= Michael Hurley (Jesuit) =

Michael Hurley (10 May 1923 – 15 April 2011) was an Irish Jesuit priest and theologian, who has been widely called the "father of Irish ecumenism" for promoting Christian unity. Hurley co-founded the Irish School of Ecumenics in 1970 and served as the school's director until 1980.

==Biography==
Hurley was born in Ardmore, County Waterford, on 10 May 1923. He attended school in Mount Melleray Abbey, before joining the Society of Jesus in 1940. Hurley was ordained a priest in 1954. Hurley was educated at both University College Dublin and the Catholic University of Leuven. He received a doctorate in theology from Pontifical Gregorian University in Rome, Italy.
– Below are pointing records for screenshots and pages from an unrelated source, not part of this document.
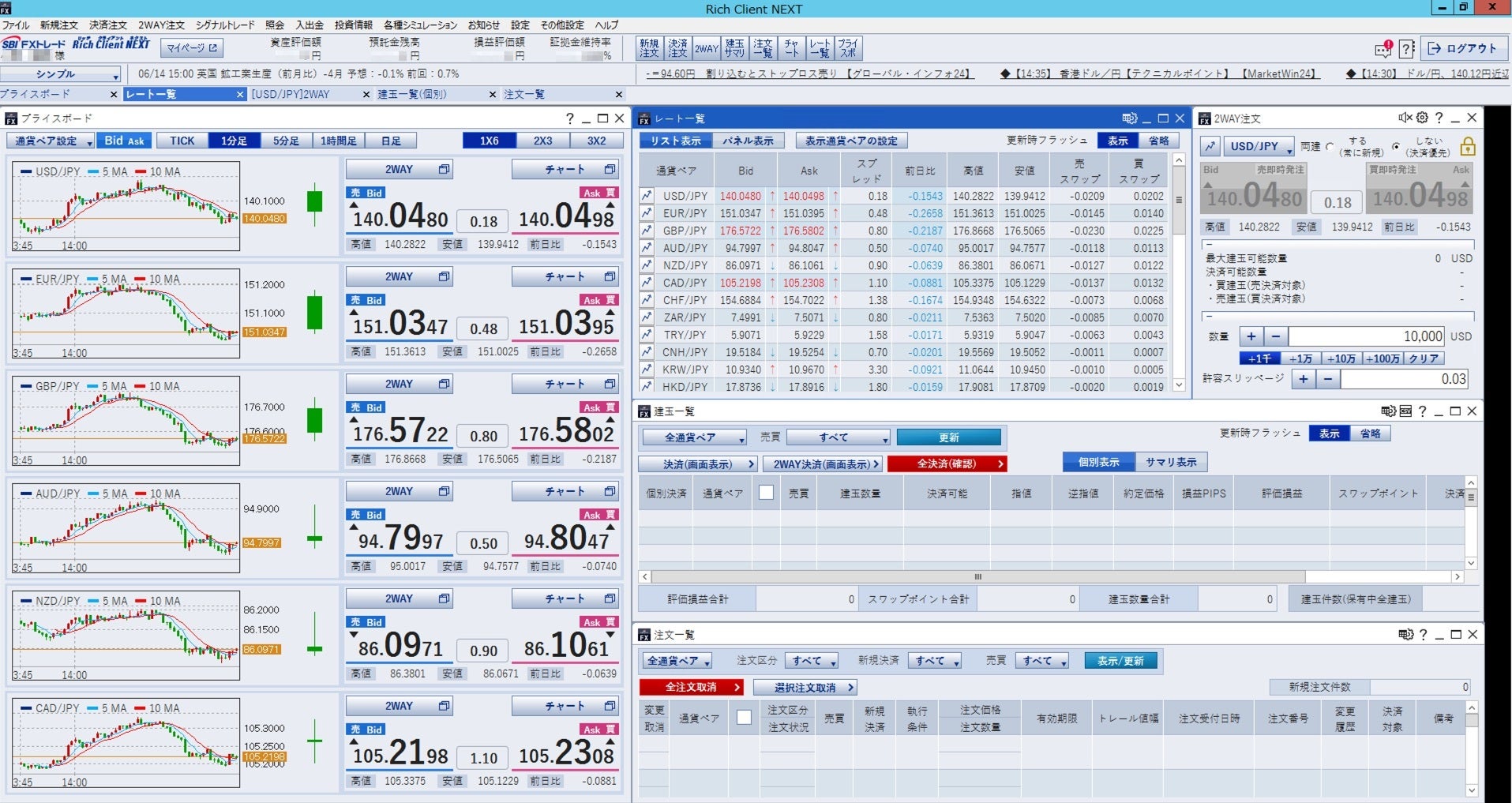This screenshot has width=1512, height=803.
Task: Switch to the 建玉一覧(個別) tab
Action: tap(411, 94)
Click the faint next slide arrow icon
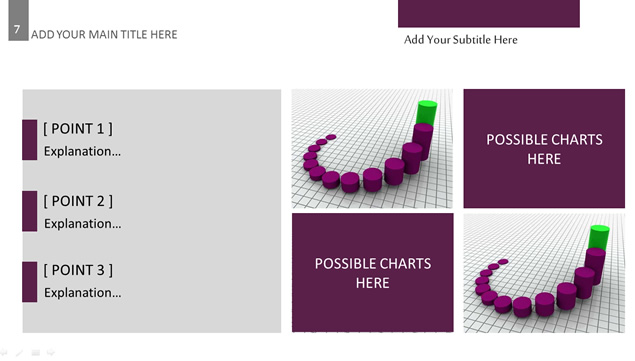The width and height of the screenshot is (635, 361). pyautogui.click(x=51, y=353)
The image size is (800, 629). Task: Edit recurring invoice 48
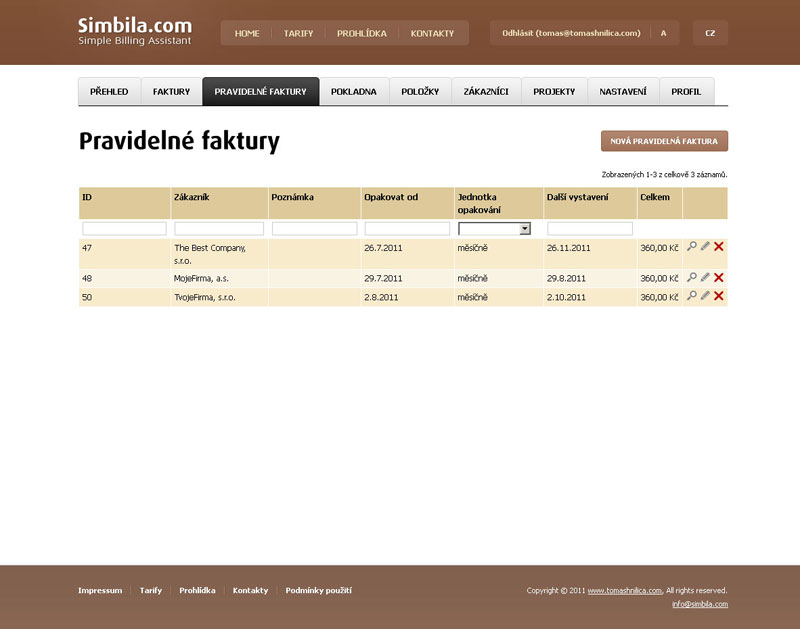[705, 277]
Hurley taught at the former Mungret College from 1958 to 1970.

A strong proponent of ecumenism, Hurley co-founded the Irish School of Ecumenics in 1970. Hurley worked to good relations between different Christian denominations in Ireland, Northern Ireland and abroad. His work at the school was opposed by Archbishop John Charles McQuaid, the then conservative Archbishop of Dublin. McQuaid initially banned Hurley from speaking on ecumenism within the Roman Catholic Archdiocese of Dublin. However, McQuaid reversed the ban after Hurley was defended by Father Cecil McGarry, the Jesuit provincial in Ireland during the early 1970s.

McQuaid died in 1973. His successor, Archbishop Dermot Ryan, remained opposed to Hurley and the Irish School of Ecumenics. Hurley later said in an interview, "Archbishop Ryan, became somewhat unhappy with [the Irish School of Ecumenics] and with myself in particular, because, although I’m called after the archangel, I’m no angel. I’ve never quite managed to be angelic, much less archangelic, in my behaviour. So towards the end of the school’s first decade, it seemed best to remove myself from the scene. After that, the school’s relationship with the Catholic archdiocese did improve." Hurley stepped down as director of the Irish School of Ecumenics in 1980 and relations with the Archdiocese of Dublin began to improve.
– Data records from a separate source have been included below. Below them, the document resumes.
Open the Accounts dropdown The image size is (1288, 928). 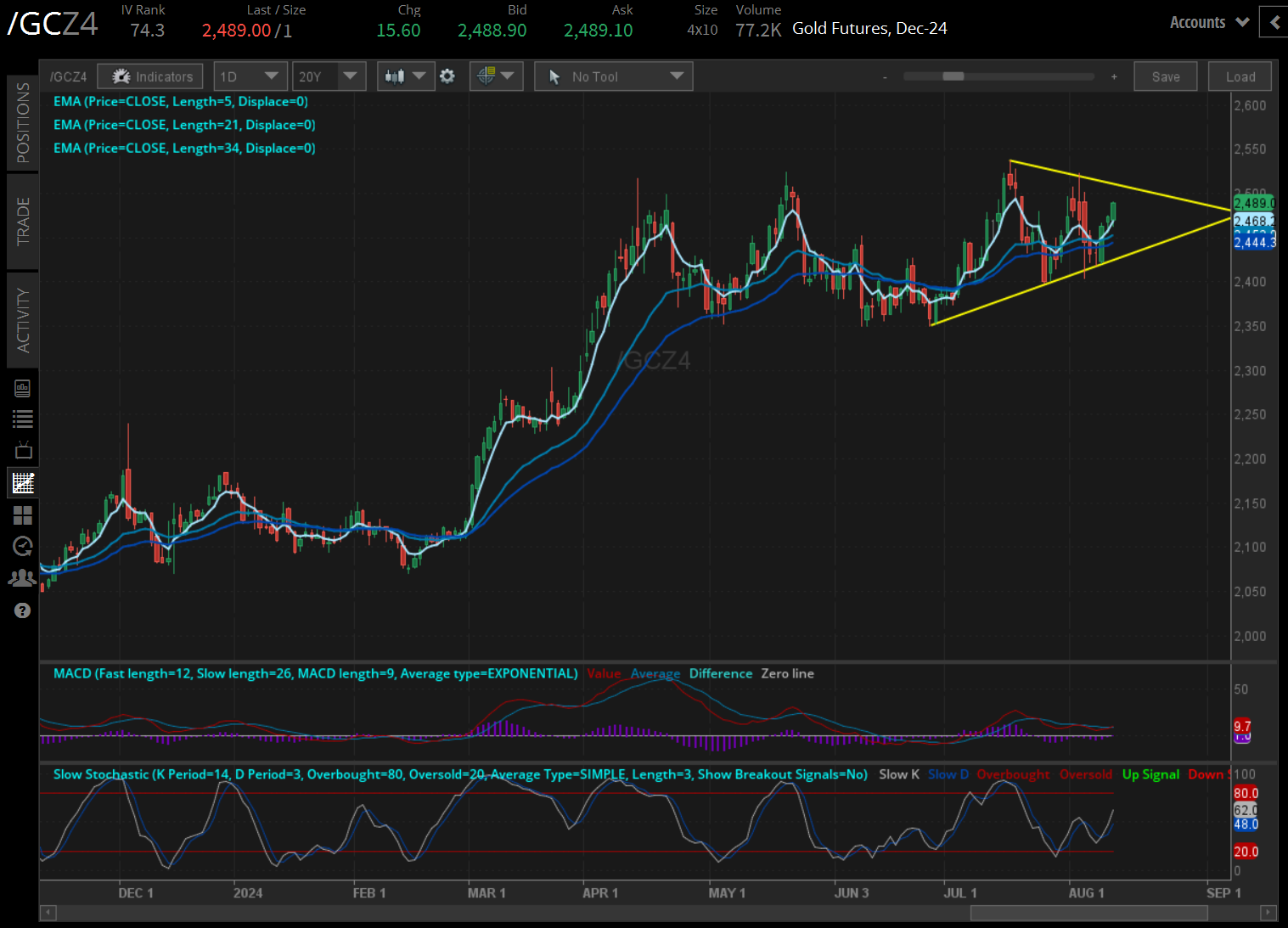(1207, 22)
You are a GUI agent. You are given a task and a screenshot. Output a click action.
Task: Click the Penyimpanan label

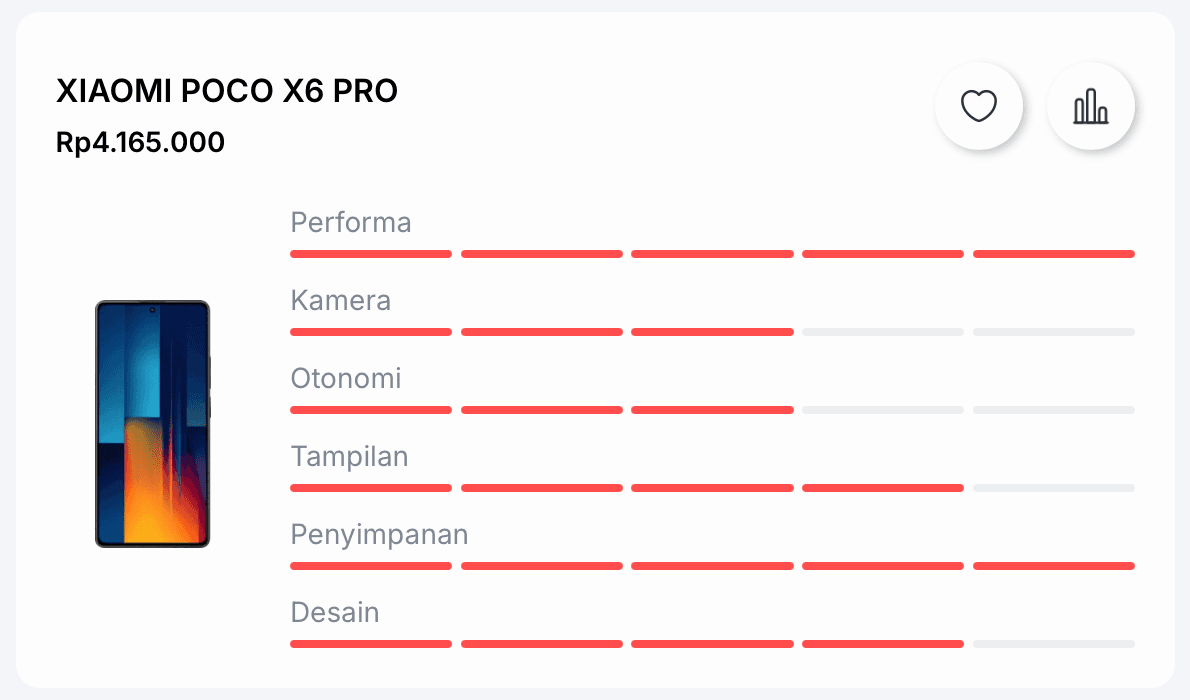(379, 534)
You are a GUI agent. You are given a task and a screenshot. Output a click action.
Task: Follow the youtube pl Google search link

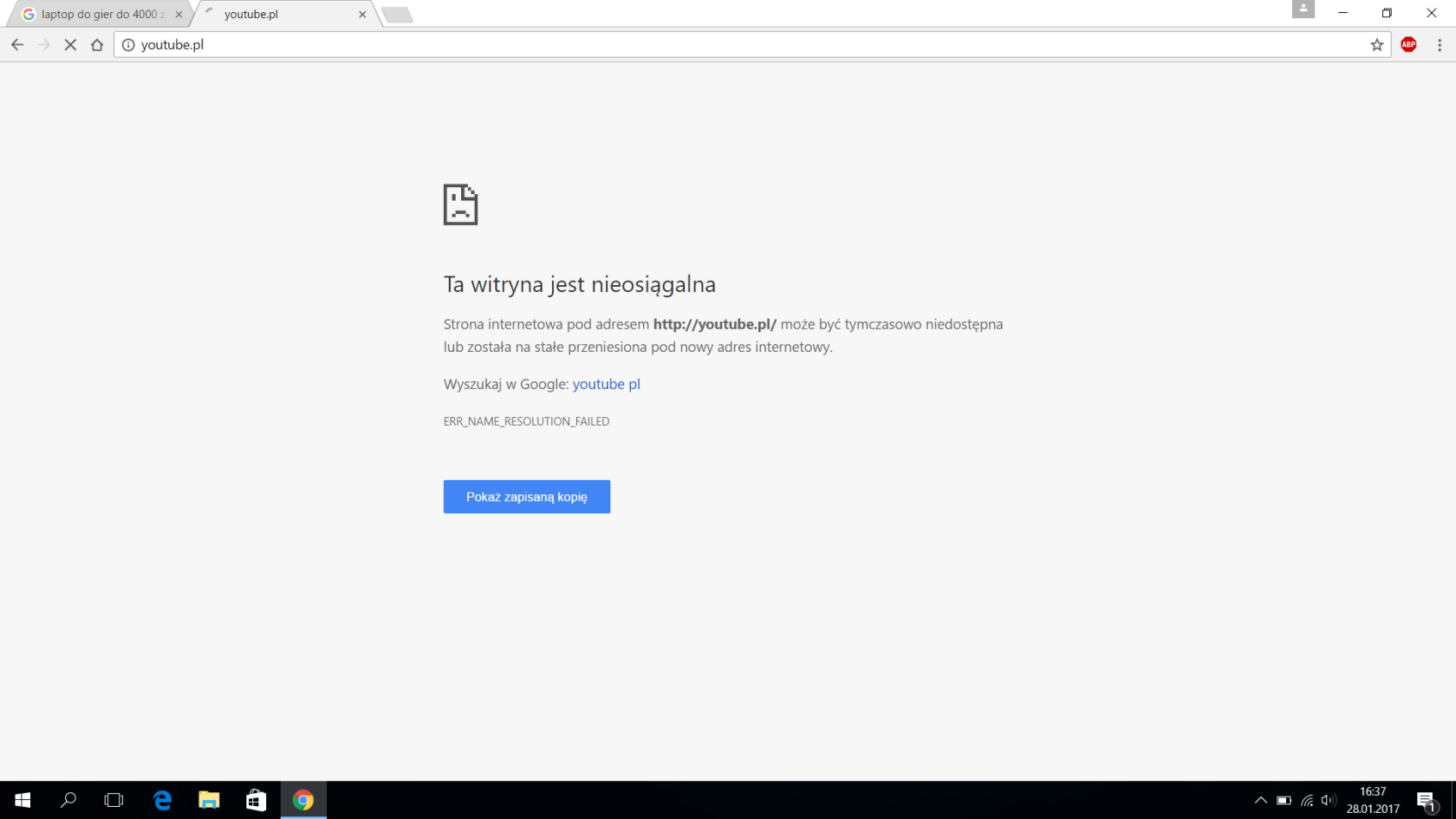click(x=606, y=384)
Hurley co-founded the Columbanus Community of Reconciliation, located on Antrim Road in Belfast, in 1983. Hurley had conceived of the idea of a community where Protestants and Catholics could live together during the 1981 Irish hunger strike. He lived at Columbanus for ten years, before moving to the Jesuit community residence in Milltown Park, South Dublin, in 1993, where he lived for the rest of his life.

Hurley received honorary doctorates from Queen's University Belfast in 1993 and Trinity College, Dublin, in 1995. In 2008, David F. Ford, a former theologian at the University of Cambridge wrote that Hurley "was ahead of his time in how he brought ecumenism among churches together with interfaith dialogue and dedication to religious, political and cultural reconciliation across some of the deepest differences in our world. Hurley’s daring alliance of faith with intellect and institutional creativity has challenged the religious and the non-religious to take seriously the role of religion in healing the contemporary world."

In 2008, Archbishop Diarmuid Martin apologised to Hurley for his treatment by the late Archbishop John Charles McQuaid during the establishment of the Irish School of Ecumenics in the 1960s and 1970s. Hurley called it a "magnanimous apology".

Hurley died in Dublin on 15 April 2011, at the age of 87.